Nous étions au temple méthodiste, le dimanche matin, à Belfast. La sobriété des stalles et du balcon en fer à cheval faisait penser à une salle de concert, sauf qu’à la place de l’estrade s’érigeait une chaire centrale, flanquée de deux volées de marches. Cet intérieur évitait tout effet architectural susceptible de porter les esprits vers un émerveillement qui brouillerait la clarté de la doctrine protestante. Ensemble pour accueillir Dieu, mais chacun seul face à Lui, sans intermédiaire. Le pasteur, sans habits sacerdotaux, car sans sacerdoce, menait l’office. Hymnes, prières, sermon - mot qui convient mieux que « homélie », car il nous sermonnait, nous conjurait d’accepter Jésus comme notre rédempteur personnel. Sans effort, car la grâce exclut l’effort. La sainteté attendait, il suffisait d’« ouvrir la porte du cœur ». Apostat peut-être congénital, je ne savais pas ce qu’il entendait par là : je me voyais ouvrir une petite porte, sortir la tête, voir si Jésus était dans les parages. Non ? Je rentrais la tête, perdu pour Dieu.

Ce dénuement liturgique contrastait avec ce que nous savions ou soupçonnions des Catholiques, que guidait leur prêtre, dont le rôle sacré venait de son ordination, vers le mystère de la foi par les rites incantatoires, le miracle de la messe faisant du pain et du vin le vrai corps et le sang du Christ. Pour nous, les statues pieuses, cierges et prières répétées étaient un piège tendu par le Diable.

L’histoire irlandaise faisait que l’opposition entre les deux confessions n’était pas qu’une question de dogme. Il y allait, nous laissait-on entendre, de la survie de la communauté protestante. Une menace existentielle. Ma grand-mère ne disait-elle pas « Si les Catholiques gagnent les élections, des prêtres donneront les cours à l’école » (alors que feu mon grand-père avait été militant de l’autonomie, étape vers l’indépendance de l’île) ?

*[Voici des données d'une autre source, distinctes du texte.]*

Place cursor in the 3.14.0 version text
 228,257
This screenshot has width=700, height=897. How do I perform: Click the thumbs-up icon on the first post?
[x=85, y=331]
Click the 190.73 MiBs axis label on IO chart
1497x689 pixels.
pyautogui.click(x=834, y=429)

La sobriété ambiante n’empêchait pas nous autres enfants de trembler de sensations dans lesquelles la peur se mêlait à l’excitation. Il ne s’agissait point d’une sainte terreur du divin, ni d’extase spirituelle, mais du risque qu’un geste incongru – éternuement, bâillement, chute d’un hymnaire, regard bizarre – ne déclenchât, sous les yeux du pasteur et dans les oreilles de tout le monde, un fou rire roulant le long de la rangée. La répartition stratégique des adultes en brise-lame n’y ferait rien.

Cela pouvait mal tourner. Un dimanche mon plus jeune cousin, trop jeune pour se maîtriser, a dû être sorti dans les bras de son père. Remontant la nef, face à tous, il murmurait « Papa, j’peux pas m’arrêter ! » Le pasteur a dû s’arrêter de parler, mais était trop pris par son rôle moralisateur pour commenter avec bienveillance cette spontanéité enfantine. Nous ses cousins gardions la tête baissée, le visage rouge à force de nous retenir.

Le jour de la réouverture après des travaux de rénovation, à peine terminés la veille, nous avons retrouvé notre temple nettoyé, décapé, repeint dans des tons de crème et beige, les boiseries vernies au tampon. Toutes les places étaient occupées, les chants fervents, les prières intenses, avec un sermon à tout casser sur la grâce divine à portée de cœur.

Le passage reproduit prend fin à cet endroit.